Oh wow, I'm looking at that now. Is that a great point? I mean, it's beyond the whimsy of it.

It's beautiful, very very lovely, but not expected like bright colors.

It's very beige.

Yeah, but let's not overlook that whimsy because it is important.

No, it for sure is because these are fairies, after all, not all art depicted them depicted them like that, though it wasn't always these beautiful things, or at least that wasn't the reason behind it. Because there's a little something in the art world back then called the fairy loophole, and that is, if you lived in a place at the time that had pretty bad censorship for butts and breasts and paintings, a little workaround was to just paint it as a fairy because they were usually not clothed at that point, and so you could say, hey, sensor, you can't say anything. There's a fairy that's not a woman.

See the wings, dummy beat it. This is actually what inspired me to do this episode on Fairies, Chuck. There was a buzz it great.

Oh yeah, why, I just wonder where that came from. And now it all makes sense. We should have just done this one as.
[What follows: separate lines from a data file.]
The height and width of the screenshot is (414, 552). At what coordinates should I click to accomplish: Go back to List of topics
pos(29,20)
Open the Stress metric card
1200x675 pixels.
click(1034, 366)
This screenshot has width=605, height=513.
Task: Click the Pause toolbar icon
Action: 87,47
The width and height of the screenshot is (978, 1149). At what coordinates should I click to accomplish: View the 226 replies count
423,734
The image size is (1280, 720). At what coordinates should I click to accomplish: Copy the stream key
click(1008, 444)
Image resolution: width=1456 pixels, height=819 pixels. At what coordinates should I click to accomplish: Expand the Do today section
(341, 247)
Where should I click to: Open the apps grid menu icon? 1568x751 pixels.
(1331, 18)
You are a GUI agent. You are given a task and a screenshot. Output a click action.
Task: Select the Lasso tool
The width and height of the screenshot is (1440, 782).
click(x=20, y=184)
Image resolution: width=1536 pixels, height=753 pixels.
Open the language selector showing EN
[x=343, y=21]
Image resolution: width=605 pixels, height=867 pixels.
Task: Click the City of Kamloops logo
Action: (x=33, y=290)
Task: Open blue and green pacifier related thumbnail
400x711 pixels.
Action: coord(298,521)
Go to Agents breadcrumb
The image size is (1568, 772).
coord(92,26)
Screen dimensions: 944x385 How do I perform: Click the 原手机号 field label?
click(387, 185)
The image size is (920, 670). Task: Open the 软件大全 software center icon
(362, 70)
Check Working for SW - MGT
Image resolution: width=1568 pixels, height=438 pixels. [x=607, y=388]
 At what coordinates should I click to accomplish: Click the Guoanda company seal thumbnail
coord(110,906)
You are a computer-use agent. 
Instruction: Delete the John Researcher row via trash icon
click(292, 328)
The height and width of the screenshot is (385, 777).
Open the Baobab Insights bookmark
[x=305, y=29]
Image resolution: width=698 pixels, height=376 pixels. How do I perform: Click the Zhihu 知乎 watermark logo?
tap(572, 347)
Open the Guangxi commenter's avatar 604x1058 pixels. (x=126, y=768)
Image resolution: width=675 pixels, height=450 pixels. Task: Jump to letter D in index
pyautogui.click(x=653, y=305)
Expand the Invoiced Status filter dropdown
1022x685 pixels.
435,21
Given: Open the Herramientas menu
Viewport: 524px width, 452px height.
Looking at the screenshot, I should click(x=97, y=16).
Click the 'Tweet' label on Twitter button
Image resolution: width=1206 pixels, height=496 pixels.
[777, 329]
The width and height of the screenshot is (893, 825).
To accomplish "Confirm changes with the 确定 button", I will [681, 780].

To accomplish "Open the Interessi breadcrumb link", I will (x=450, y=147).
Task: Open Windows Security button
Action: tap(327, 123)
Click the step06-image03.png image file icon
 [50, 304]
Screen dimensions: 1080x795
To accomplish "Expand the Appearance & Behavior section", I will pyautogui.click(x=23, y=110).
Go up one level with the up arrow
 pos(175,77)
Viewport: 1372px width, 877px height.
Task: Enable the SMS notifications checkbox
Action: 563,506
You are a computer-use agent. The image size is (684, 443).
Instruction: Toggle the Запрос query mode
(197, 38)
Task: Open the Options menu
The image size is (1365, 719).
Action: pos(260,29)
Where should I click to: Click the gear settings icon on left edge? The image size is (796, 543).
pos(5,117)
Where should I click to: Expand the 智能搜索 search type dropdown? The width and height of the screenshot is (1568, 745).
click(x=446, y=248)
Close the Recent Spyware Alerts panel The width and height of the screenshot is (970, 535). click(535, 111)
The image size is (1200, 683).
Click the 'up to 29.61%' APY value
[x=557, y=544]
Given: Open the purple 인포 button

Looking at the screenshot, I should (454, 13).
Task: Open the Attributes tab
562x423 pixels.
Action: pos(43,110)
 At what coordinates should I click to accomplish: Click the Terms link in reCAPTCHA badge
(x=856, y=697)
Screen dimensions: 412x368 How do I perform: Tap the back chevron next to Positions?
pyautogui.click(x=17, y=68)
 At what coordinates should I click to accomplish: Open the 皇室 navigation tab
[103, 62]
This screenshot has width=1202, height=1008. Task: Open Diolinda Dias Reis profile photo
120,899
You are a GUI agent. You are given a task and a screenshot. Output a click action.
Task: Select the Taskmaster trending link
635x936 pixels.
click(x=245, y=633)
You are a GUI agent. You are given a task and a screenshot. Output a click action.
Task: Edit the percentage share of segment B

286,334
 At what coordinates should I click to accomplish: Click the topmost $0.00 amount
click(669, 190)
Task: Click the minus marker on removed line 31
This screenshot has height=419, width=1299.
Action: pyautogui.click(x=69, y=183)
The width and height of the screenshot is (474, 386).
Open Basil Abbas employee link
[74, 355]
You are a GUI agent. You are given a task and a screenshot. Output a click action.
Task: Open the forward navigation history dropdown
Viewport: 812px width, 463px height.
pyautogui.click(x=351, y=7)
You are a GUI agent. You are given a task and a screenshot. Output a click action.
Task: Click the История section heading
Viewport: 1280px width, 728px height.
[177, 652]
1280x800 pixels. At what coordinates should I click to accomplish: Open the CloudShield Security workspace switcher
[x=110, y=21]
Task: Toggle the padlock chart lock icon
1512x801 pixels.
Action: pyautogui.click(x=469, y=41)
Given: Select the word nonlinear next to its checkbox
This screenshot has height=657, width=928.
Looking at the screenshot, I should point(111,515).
A short stuff. So we're going to do a short stuff within a larger episode right here, right now, we're going to great talk about the Cottingly Fairies hoax, which was arguably the greatest fairy hoax of all time.

Yeah, this was in nineteen seventeen. Photography was a thing at the time, and there was a sixteen year old named Elsie Wright and her nine year old cousin, Francis Griffiths. Griffiths, that's a tough one. And I even have teeth who said, hey, we photographed some fairies by the stream near our home in Cottingley, England.

Everybody look, look.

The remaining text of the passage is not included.